- [The task]:
Nothing in the records may change. Output them all exactly.

- [Input records]:
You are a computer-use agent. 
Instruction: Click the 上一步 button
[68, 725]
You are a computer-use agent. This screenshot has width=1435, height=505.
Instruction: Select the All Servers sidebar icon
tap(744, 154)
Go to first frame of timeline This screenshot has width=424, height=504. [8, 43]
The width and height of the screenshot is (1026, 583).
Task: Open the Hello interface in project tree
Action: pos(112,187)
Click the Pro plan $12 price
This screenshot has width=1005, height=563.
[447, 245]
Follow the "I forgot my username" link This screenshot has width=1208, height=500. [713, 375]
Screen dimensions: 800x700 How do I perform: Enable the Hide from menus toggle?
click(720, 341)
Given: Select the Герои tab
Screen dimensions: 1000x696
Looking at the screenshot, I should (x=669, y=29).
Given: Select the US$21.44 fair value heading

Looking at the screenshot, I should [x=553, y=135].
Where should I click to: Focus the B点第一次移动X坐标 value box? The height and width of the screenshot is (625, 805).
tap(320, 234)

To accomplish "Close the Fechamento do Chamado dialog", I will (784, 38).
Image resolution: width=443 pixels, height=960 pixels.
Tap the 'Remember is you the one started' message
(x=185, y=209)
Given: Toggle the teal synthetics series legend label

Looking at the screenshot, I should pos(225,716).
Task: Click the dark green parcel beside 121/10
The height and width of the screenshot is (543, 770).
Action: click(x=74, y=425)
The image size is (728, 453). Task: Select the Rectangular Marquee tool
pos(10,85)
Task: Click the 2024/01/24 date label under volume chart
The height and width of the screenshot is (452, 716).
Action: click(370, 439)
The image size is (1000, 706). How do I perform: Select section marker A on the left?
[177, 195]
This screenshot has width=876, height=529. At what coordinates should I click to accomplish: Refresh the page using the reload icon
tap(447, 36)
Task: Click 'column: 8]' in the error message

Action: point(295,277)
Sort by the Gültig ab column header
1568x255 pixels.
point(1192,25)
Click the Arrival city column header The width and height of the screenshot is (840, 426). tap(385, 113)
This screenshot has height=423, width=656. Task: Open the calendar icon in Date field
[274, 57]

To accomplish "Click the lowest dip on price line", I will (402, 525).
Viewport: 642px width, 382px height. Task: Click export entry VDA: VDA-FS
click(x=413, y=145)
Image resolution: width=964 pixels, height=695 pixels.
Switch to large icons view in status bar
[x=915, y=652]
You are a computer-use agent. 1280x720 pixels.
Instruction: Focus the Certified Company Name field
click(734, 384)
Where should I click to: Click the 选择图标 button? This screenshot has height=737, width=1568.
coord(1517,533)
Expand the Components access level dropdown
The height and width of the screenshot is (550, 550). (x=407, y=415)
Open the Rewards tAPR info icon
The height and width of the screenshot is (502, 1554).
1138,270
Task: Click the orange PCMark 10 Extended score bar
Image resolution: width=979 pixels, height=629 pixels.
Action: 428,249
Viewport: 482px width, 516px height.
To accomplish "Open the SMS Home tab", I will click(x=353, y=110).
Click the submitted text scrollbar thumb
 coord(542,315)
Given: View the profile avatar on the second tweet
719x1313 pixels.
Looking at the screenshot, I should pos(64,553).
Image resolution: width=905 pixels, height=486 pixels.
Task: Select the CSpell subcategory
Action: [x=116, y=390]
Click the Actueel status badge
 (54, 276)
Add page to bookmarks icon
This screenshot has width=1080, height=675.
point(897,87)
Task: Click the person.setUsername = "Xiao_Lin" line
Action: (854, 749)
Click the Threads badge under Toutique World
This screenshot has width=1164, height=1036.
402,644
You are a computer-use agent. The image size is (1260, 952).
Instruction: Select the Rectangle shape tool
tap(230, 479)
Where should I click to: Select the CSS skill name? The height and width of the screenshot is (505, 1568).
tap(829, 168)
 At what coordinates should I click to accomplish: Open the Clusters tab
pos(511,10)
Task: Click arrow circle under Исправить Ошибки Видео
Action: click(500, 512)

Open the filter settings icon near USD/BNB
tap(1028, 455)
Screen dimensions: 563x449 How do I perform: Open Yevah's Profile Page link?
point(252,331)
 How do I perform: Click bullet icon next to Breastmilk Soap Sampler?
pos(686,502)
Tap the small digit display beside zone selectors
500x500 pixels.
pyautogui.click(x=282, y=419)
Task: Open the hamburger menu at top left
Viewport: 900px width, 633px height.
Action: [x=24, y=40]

- [Response]:
You are a computer-use agent. 
Instruction: Click the 上一步 button
[68, 725]
You are a computer-use agent. This screenshot has width=1435, height=505.
Instruction: Select the All Servers sidebar icon
tap(744, 154)
Go to first frame of timeline This screenshot has width=424, height=504. [8, 43]
The width and height of the screenshot is (1026, 583).
Task: Open the Hello interface in project tree
Action: pos(112,187)
Click the Pro plan $12 price
This screenshot has width=1005, height=563.
[447, 245]
Follow the "I forgot my username" link This screenshot has width=1208, height=500. [713, 375]
Screen dimensions: 800x700 How do I perform: Enable the Hide from menus toggle?
click(720, 341)
Given: Select the Герои tab
Screen dimensions: 1000x696
Looking at the screenshot, I should (x=669, y=29).
Given: Select the US$21.44 fair value heading

Looking at the screenshot, I should [x=553, y=135].
Where should I click to: Focus the B点第一次移动X坐标 value box? The height and width of the screenshot is (625, 805).
tap(320, 234)

To accomplish "Close the Fechamento do Chamado dialog", I will (784, 38).
Image resolution: width=443 pixels, height=960 pixels.
Tap the 'Remember is you the one started' message
(x=185, y=209)
Given: Toggle the teal synthetics series legend label

Looking at the screenshot, I should pos(225,716).
Task: Click the dark green parcel beside 121/10
The height and width of the screenshot is (543, 770).
Action: click(x=74, y=425)
The image size is (728, 453). Task: Select the Rectangular Marquee tool
pos(10,85)
Task: Click the 2024/01/24 date label under volume chart
The height and width of the screenshot is (452, 716).
Action: click(370, 439)
The image size is (1000, 706). How do I perform: Select section marker A on the left?
[177, 195]
This screenshot has width=876, height=529. At what coordinates should I click to accomplish: Refresh the page using the reload icon
tap(447, 36)
Task: Click 'column: 8]' in the error message

Action: point(295,277)
Sort by the Gültig ab column header
1568x255 pixels.
point(1192,25)
Click the Arrival city column header The width and height of the screenshot is (840, 426). tap(385, 113)
This screenshot has height=423, width=656. Task: Open the calendar icon in Date field
[274, 57]

To accomplish "Click the lowest dip on price line", I will (402, 525).
Viewport: 642px width, 382px height. Task: Click export entry VDA: VDA-FS
click(x=413, y=145)
Image resolution: width=964 pixels, height=695 pixels.
Switch to large icons view in status bar
[x=915, y=652]
You are a computer-use agent. 1280x720 pixels.
Instruction: Focus the Certified Company Name field
click(734, 384)
Where should I click to: Click the 选择图标 button? This screenshot has height=737, width=1568.
coord(1517,533)
Expand the Components access level dropdown
The height and width of the screenshot is (550, 550). (x=407, y=415)
Open the Rewards tAPR info icon
The height and width of the screenshot is (502, 1554).
1138,270
Task: Click the orange PCMark 10 Extended score bar
Image resolution: width=979 pixels, height=629 pixels.
Action: 428,249
Viewport: 482px width, 516px height.
To accomplish "Open the SMS Home tab", I will click(x=353, y=110).
Click the submitted text scrollbar thumb
 coord(542,315)
Given: View the profile avatar on the second tweet
719x1313 pixels.
Looking at the screenshot, I should pos(64,553).
Image resolution: width=905 pixels, height=486 pixels.
Task: Select the CSpell subcategory
Action: [x=116, y=390]
Click the Actueel status badge
 (54, 276)
Add page to bookmarks icon
This screenshot has width=1080, height=675.
point(897,87)
Task: Click the person.setUsername = "Xiao_Lin" line
Action: (854, 749)
Click the Threads badge under Toutique World
This screenshot has width=1164, height=1036.
402,644
You are a computer-use agent. The image size is (1260, 952).
Instruction: Select the Rectangle shape tool
tap(230, 479)
Where should I click to: Select the CSS skill name? The height and width of the screenshot is (505, 1568).
tap(829, 168)
 At what coordinates should I click to accomplish: Open the Clusters tab
pos(511,10)
Task: Click arrow circle under Исправить Ошибки Видео
Action: click(500, 512)

Open the filter settings icon near USD/BNB
tap(1028, 455)
Screen dimensions: 563x449 How do I perform: Open Yevah's Profile Page link?
point(252,331)
 How do I perform: Click bullet icon next to Breastmilk Soap Sampler?
pos(686,502)
Tap the small digit display beside zone selectors
500x500 pixels.
pyautogui.click(x=282, y=419)
Task: Open the hamburger menu at top left
Viewport: 900px width, 633px height.
Action: [x=24, y=40]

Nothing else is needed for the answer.